On November 6,7, 8 (2014) I had the opportunity of attending Reading and Writing Through Inquiry, a category 3 IB PYP Workshop hosted by the Western Academy of Beijing (China) and led by Carla Holmes. It was an interesting learning journey that I am putting to paper (so to speak) for the dual purpose of helping me remember and also to share with others. These are my big “takeaways”. Enjoy.

Our students need a framework for their learning. They need to understand why they are doing what it is we are asking them to do. What is the purpose? The outcome? The activity inquiry. A lot of the theory behind this workshop comes from the visible thinking routines developed by The Harvard University team for Project Zero.
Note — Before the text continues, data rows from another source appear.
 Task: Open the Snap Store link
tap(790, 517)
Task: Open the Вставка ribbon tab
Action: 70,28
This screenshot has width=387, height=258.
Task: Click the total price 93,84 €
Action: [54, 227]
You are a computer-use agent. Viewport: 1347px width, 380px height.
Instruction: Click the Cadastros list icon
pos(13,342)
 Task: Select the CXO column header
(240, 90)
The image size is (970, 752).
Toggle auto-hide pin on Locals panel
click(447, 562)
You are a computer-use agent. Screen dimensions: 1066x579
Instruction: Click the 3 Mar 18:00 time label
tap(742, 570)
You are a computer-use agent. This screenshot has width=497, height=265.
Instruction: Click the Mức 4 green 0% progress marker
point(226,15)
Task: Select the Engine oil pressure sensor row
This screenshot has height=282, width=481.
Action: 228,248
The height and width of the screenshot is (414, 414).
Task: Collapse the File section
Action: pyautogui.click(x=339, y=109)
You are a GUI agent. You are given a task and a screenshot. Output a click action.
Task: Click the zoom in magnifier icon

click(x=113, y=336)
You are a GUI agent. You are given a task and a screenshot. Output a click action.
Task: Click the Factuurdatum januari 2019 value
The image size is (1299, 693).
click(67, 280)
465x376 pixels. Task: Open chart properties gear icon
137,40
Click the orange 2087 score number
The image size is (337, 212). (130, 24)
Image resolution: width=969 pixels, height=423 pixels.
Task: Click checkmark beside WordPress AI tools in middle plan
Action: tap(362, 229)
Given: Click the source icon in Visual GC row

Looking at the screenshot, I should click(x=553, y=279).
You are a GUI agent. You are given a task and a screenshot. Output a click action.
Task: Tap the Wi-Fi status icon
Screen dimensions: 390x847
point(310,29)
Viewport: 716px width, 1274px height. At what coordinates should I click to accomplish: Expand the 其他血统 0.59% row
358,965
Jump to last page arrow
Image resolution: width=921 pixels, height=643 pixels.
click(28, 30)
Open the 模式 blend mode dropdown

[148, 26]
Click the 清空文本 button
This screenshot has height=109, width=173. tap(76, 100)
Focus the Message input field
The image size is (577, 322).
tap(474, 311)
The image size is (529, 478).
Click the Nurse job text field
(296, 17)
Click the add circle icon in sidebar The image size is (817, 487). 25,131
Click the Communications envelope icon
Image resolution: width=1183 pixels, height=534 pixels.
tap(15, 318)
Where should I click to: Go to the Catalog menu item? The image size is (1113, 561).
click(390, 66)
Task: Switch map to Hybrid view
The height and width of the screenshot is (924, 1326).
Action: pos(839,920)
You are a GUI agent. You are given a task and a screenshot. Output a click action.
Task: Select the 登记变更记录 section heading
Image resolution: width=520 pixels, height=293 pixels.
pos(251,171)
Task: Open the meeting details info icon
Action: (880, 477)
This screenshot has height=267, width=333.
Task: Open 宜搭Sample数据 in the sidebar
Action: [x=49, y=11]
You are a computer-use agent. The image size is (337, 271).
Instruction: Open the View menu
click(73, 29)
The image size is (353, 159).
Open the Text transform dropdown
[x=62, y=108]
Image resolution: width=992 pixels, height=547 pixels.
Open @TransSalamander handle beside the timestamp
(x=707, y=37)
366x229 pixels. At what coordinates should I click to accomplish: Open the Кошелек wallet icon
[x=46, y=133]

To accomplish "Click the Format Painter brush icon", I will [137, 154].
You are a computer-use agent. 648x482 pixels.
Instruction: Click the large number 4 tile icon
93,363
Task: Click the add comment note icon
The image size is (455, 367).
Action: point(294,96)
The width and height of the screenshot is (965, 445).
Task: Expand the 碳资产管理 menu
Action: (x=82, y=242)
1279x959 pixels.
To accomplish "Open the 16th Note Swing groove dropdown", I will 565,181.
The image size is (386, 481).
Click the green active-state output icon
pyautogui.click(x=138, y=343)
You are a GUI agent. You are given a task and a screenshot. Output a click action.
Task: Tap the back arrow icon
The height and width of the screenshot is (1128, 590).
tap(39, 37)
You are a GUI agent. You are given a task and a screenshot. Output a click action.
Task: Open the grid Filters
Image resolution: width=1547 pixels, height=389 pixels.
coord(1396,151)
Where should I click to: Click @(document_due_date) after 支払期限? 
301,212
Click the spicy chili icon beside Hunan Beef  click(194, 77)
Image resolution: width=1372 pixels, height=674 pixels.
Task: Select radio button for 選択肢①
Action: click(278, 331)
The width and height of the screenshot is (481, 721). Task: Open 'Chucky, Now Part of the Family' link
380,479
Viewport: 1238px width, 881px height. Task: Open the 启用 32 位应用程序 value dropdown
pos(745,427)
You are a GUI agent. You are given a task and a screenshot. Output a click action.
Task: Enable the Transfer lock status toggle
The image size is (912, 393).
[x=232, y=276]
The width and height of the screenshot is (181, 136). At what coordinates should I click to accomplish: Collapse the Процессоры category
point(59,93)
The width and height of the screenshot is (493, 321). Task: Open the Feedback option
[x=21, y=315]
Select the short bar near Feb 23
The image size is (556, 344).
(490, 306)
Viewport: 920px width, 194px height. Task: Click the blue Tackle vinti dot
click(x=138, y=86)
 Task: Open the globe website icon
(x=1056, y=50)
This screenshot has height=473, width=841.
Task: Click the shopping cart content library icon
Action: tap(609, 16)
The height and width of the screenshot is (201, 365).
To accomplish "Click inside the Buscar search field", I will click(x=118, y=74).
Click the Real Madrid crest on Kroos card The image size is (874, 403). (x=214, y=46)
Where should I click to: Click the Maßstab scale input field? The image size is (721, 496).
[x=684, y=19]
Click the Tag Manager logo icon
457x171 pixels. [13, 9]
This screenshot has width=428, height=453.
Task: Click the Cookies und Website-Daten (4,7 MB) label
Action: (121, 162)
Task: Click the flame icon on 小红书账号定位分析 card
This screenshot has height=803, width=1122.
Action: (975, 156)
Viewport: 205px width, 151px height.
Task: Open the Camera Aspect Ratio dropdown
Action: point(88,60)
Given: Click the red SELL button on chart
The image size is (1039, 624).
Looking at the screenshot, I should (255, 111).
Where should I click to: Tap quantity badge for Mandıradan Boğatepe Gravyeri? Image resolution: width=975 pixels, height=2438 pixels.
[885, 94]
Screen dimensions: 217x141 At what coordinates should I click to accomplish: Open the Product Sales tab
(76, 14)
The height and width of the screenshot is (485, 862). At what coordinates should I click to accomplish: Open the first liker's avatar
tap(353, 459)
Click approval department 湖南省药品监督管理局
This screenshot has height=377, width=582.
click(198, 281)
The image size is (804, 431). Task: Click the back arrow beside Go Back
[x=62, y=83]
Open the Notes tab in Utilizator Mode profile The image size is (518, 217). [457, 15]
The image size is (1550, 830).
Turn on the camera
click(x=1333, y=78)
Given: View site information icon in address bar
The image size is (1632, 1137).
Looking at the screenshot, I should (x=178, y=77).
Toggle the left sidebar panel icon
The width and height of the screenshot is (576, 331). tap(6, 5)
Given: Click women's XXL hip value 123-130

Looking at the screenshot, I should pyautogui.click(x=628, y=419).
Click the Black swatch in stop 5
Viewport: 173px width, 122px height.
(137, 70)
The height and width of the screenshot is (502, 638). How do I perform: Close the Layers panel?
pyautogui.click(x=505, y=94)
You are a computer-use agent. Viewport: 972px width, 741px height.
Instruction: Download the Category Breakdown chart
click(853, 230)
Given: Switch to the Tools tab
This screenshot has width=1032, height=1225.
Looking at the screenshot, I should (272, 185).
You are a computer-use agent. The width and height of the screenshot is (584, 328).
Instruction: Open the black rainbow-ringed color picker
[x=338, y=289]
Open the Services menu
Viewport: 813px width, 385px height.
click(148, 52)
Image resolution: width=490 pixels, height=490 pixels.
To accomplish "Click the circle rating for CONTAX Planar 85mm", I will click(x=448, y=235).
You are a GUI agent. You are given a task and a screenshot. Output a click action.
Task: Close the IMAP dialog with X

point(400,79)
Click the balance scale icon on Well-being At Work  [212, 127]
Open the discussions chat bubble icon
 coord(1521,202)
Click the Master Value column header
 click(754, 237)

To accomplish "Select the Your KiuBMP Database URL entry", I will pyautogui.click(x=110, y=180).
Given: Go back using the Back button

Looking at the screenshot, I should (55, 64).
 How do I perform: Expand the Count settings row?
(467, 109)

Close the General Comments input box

As teachers we need to be asking ourselves these three questions for everything we are doing in the classroom.

    • WHY —> are we doing this?
    • WHAT —> knowledge will we develop?
    • HOW —> will we learn the skills and strategies?

If you don’t have a good answer then it’s probably not worth your students’ time.

The greatest difference between inquiry and didactic teaching is not the tools but how the class functions as a community to develop, and use these tools, in the pursuit of new insights.” -Taking the PYP Forward

The key to reading and writing through inquiry is the ability to construct meaning.

In essence, reading and writing are tools for thinking about the self and world. How are we getting students to plan and assess their reading and writing?  Here are some practical tips.

Classroom basics:

  • A purposeful essential agreement

Much time and angst is spent creating essential agreements. An innovative idea I took away from the workshop is to have the essential agreement framed around the learner profile. Ask the students, who do you want to be as learners?  Framing the essential agreement in this fashion makes it more usable, purposeful, and with greater teacher/student buy-in than many of the other alternatives I have ever used in the past.

  • Classroom environment

The classroom we used during the workshop was very spartan. No displays or fancy bulletin boards present – only kids thinking.  Ask yourself why for everything that goes up/in/on/around your classroom. What is the purpose?  Don’t have a good answer?  Then get rid of it.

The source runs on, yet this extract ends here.